• _Fonte_:
====
Hasselblad 500C vs Rolleiflex SL66

Come anticipato nell’articolo sulle mono reflex Rollei degli anni ’70, ritorno sulla Rolleiflex SL66 della quale si è fatto solo un breve cenno in quell’occasione.

Di questa fotocamera, lanciata da Rollei nel 1966, ho anche già parlato in occasione degli articoli sulla storia del marchio di Braunschweig ed in particolare nella quarta parte.

Nata dopo un lungo travaglio e voluta per contrastare l’indiscussa affermazione di Hasselblad nel medio formato, per la SL66 furono adottate soluzioni alternative rispetto alla fotocamera svedese, in primis nella scelta nel tipo di otturatore.

 

 

Corredata da un robusto otturatore a tendina in tela, la SL66 ha il vantaggio, rispetto alla 500C, di avere il più veloce tempo di otturazione ad 1/1000, con il grosso limite tuttavia di 1/30 di secondo per la sincronizzazione flash.

Tra le altre principali caratteristiche la SL66 ha: gli schermi di messa a fuoco intercambiabili, un soffietto per la messa a fuoco che consente una focheggiatura a breve distanze anche con le ottiche di più lunga focale, lo specchio a ritorno istantaneo, la possibilità di effettuare doppie esposizioni senza togliere il magazzino e, non da ultimo, un meccanismo di basculaggio della piastra porta ottica.
====
• _Righe_:
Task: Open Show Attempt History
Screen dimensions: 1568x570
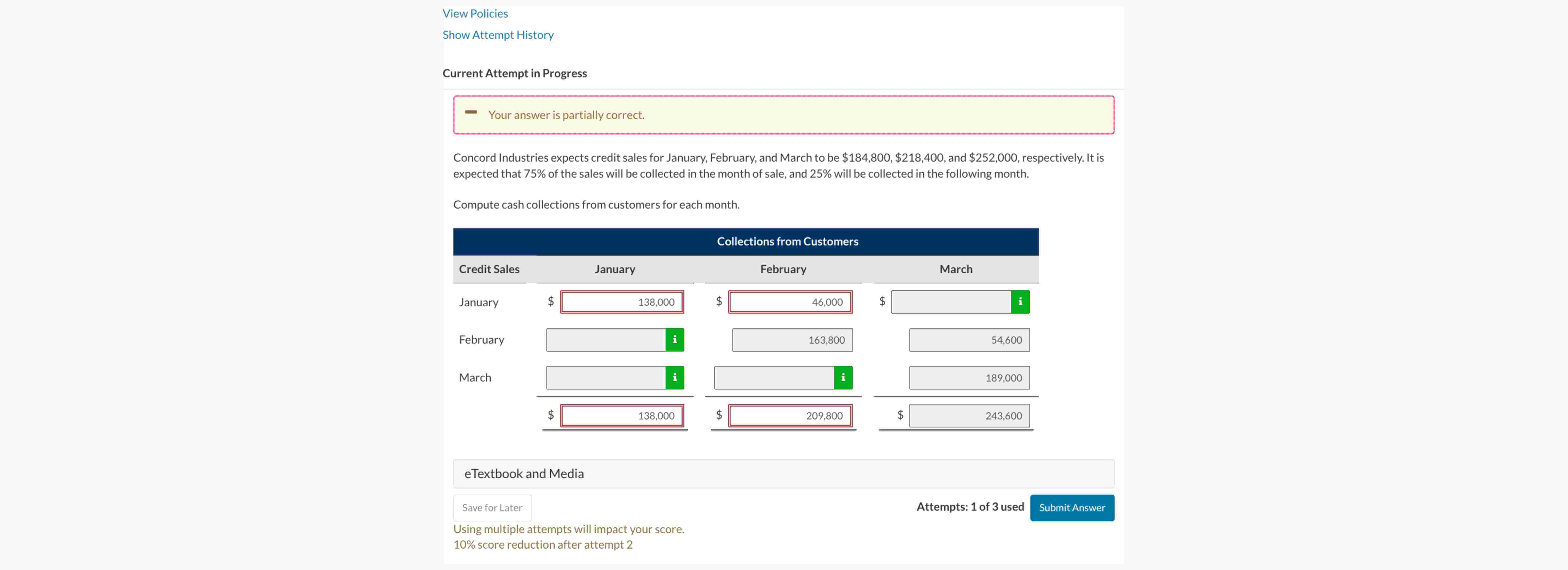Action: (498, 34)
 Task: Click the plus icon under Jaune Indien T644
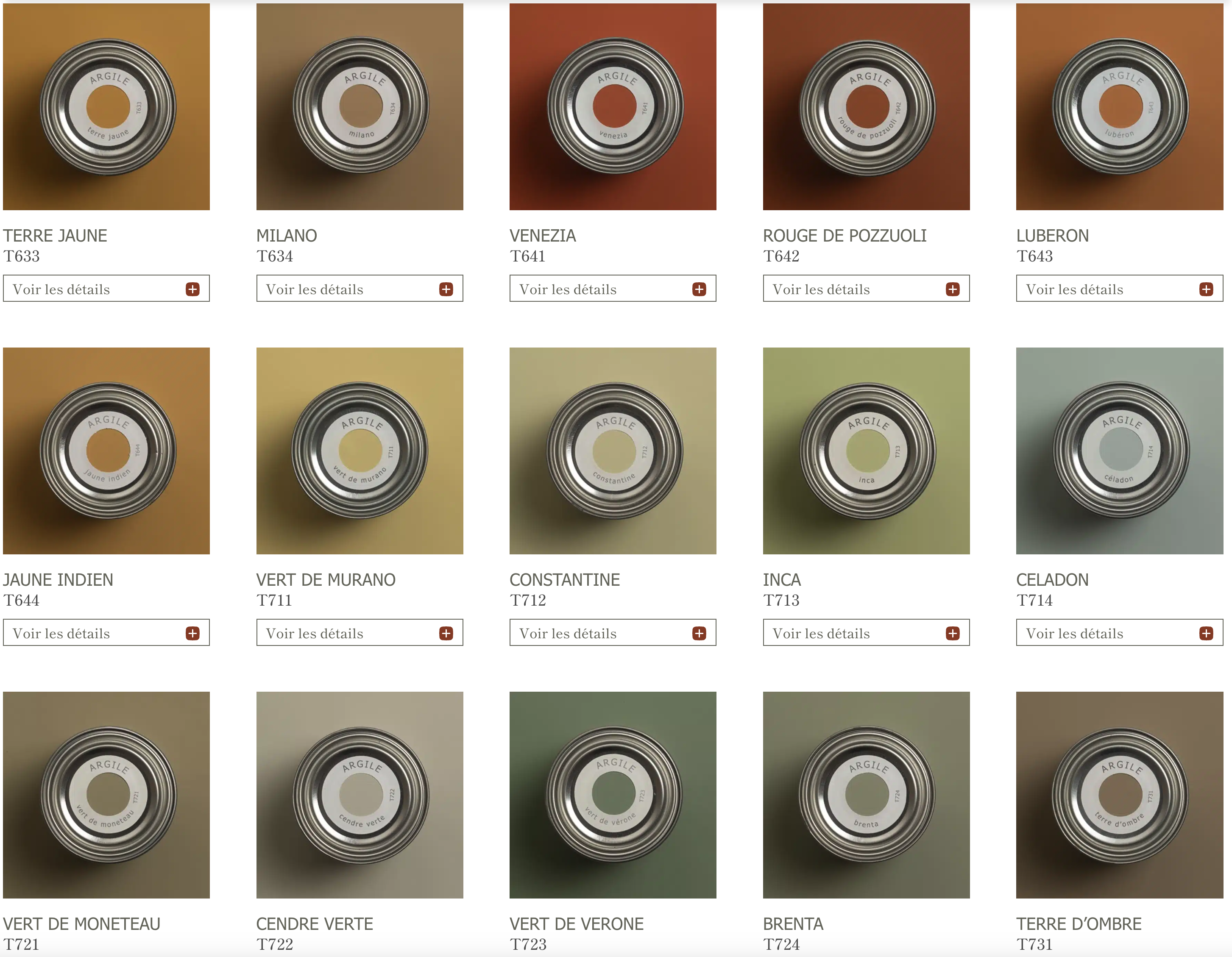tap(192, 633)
====
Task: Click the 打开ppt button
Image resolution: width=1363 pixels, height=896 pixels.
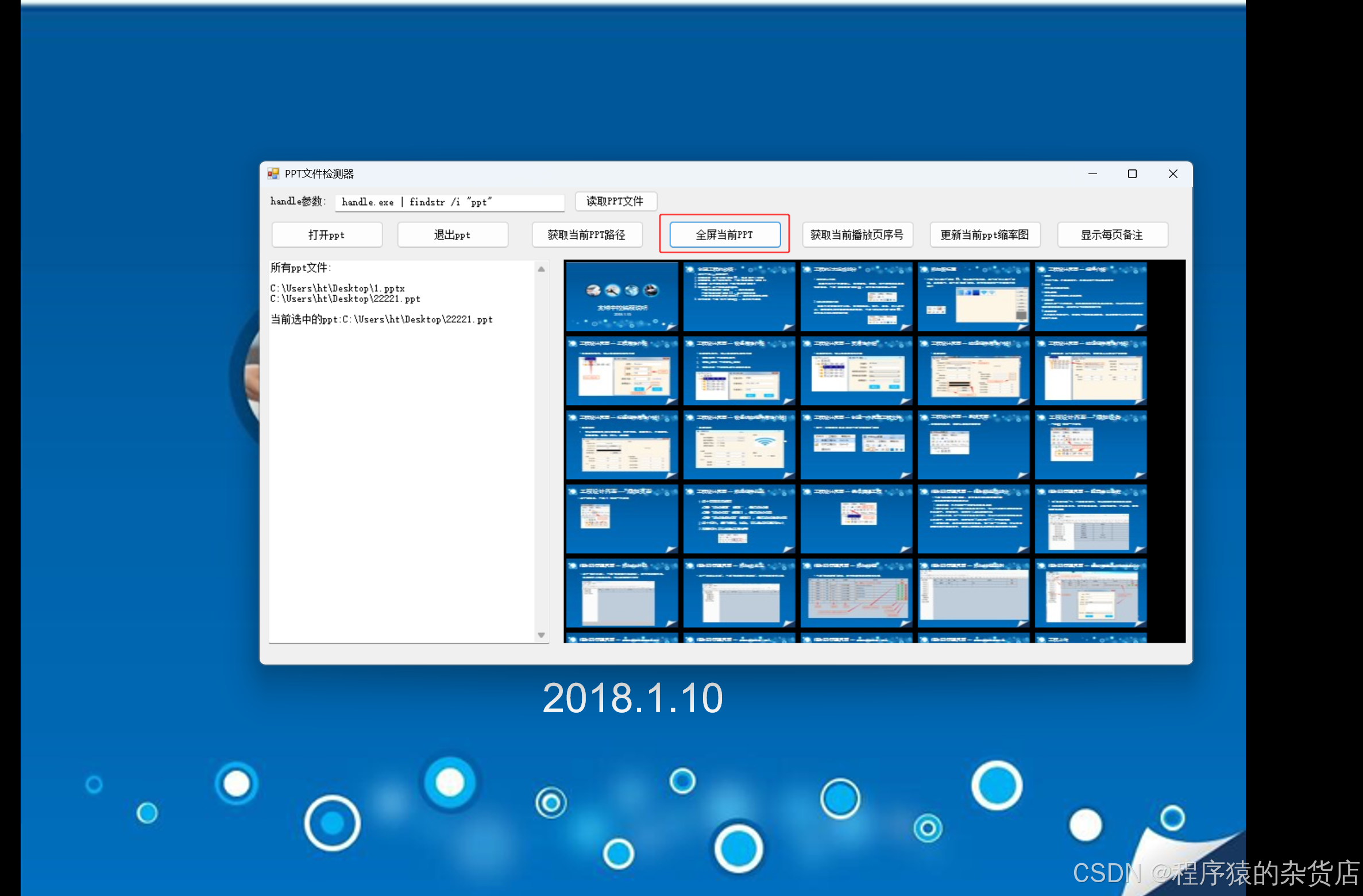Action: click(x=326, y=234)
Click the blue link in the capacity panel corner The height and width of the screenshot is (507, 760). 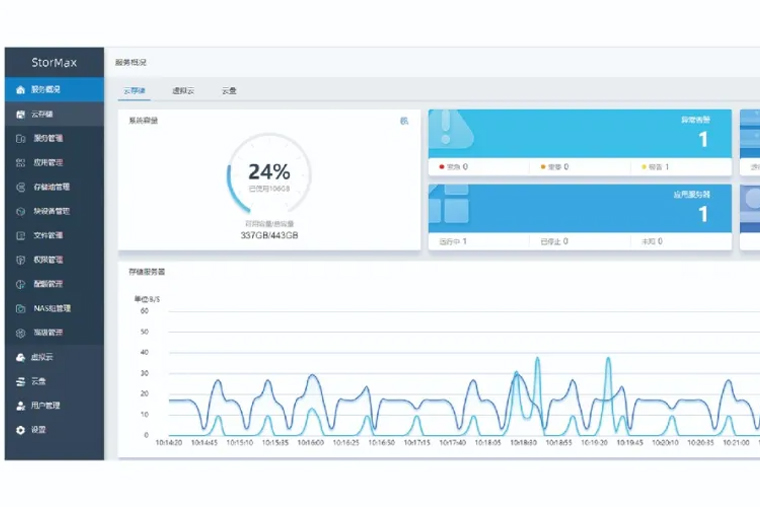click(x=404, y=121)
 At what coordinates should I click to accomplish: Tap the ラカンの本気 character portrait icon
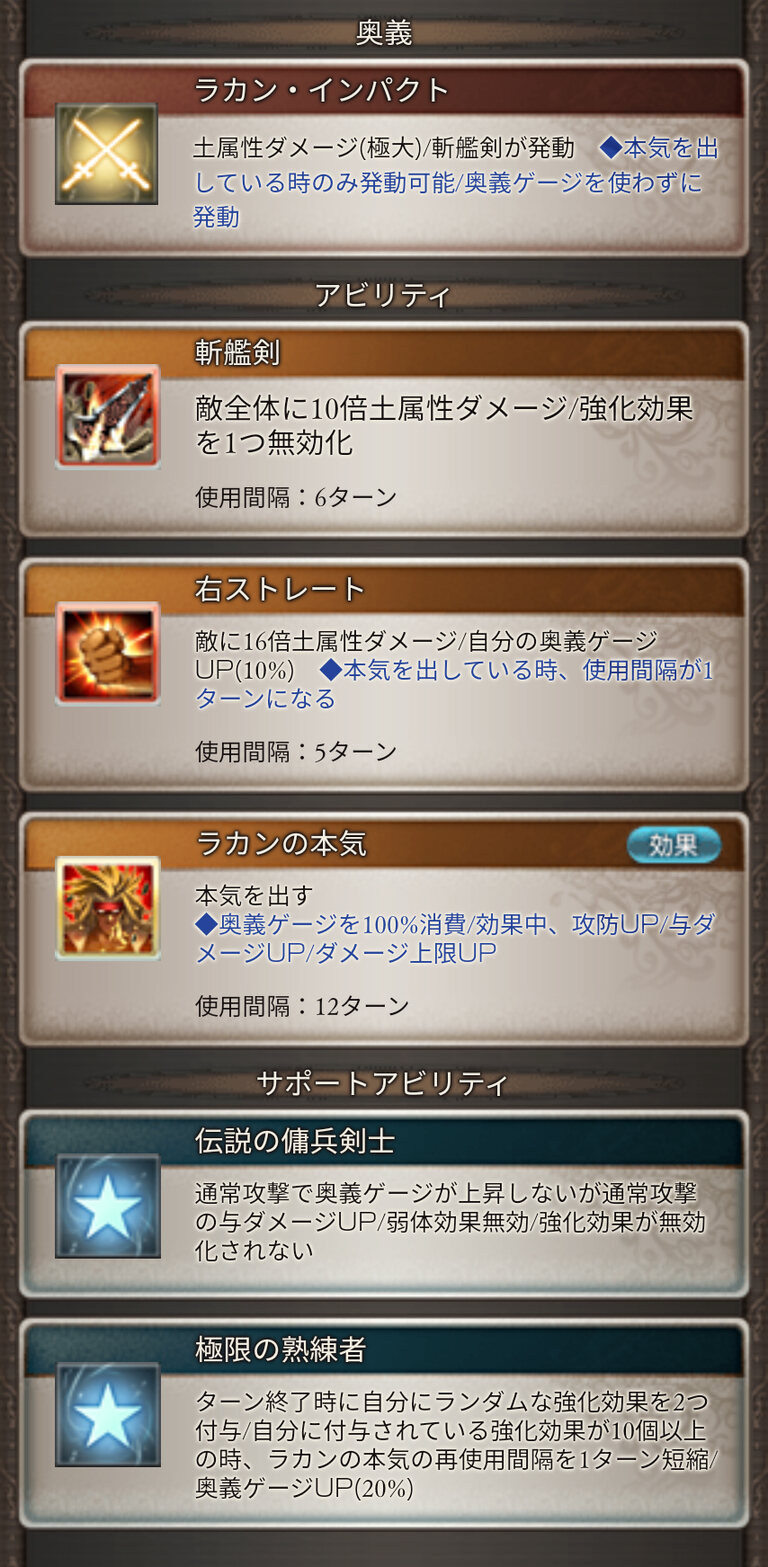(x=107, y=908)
====
• _Compiti da svolgere_:
1 - Nel testo su Hasselblad e Rolleiflex, per quale motivo fu voluta la SL66? Risponda in una o due frasi.
2 - Prosegua il testo su Hasselblad e Rolleiflex dopo l'ultima frase riportata.

• _Risposte per compito_:
1 - La SL66 fu voluta per contrastare l'indiscussa affermazione di Hasselblad nel medio formato. Per questo furono adottate soluzioni alternative rispetto alla fotocamera svedese, in primo luogo nella scelta del tipo di otturatore.

2 -
 

 

Alla fine degli anni’60 dunque, a poca distanza dal lancio della mono refelex di Braunschweig, essa si contendeva con la Hasselblad 500C la posizione di più prestigioso apparecchio 6×6.

 

 

In una posizione più defilata ma con una serie di caratteristiche interessanti, seguiva la macchina di Zenzaburo Yoshino che evolverà all’inzio degli anni ’70 nella Bronica EC che può a mio avviso essere considerata la SL66 con gli “occhi a mandorla” per quanto essa fu ispirata nel design e in alcune soluzioni alla mono reflex tedesca.

Tornando alla sfida Germania Svezia, entrambe le fotocamere montavano ottiche prodotte dalla Carl Zeiss occidentale, per la 500C dotate di otturatore centrale Synchro Compur.

La scelta di inserire l’otturatore centrale nelle ottiche per Hasselblad, sappiamo essere stata fatta, forse un po’ a malincuore, da Victor Hasselblad dopo i due tentativi, con la 1600F e la 1000F, di corredare le fotocamere di un otturatore a tendina metallica.

 

 

La scarsa affidabilità meccanica dei primi due modelli convinsero Hasselblad a cercare una soluzione alternativa sviluppando in collaborazione con Zeiss e la Friedrich Deckel, di Monaco, produttore degli otturatori Compur, la serie di obiettivi ad otturatore centrale.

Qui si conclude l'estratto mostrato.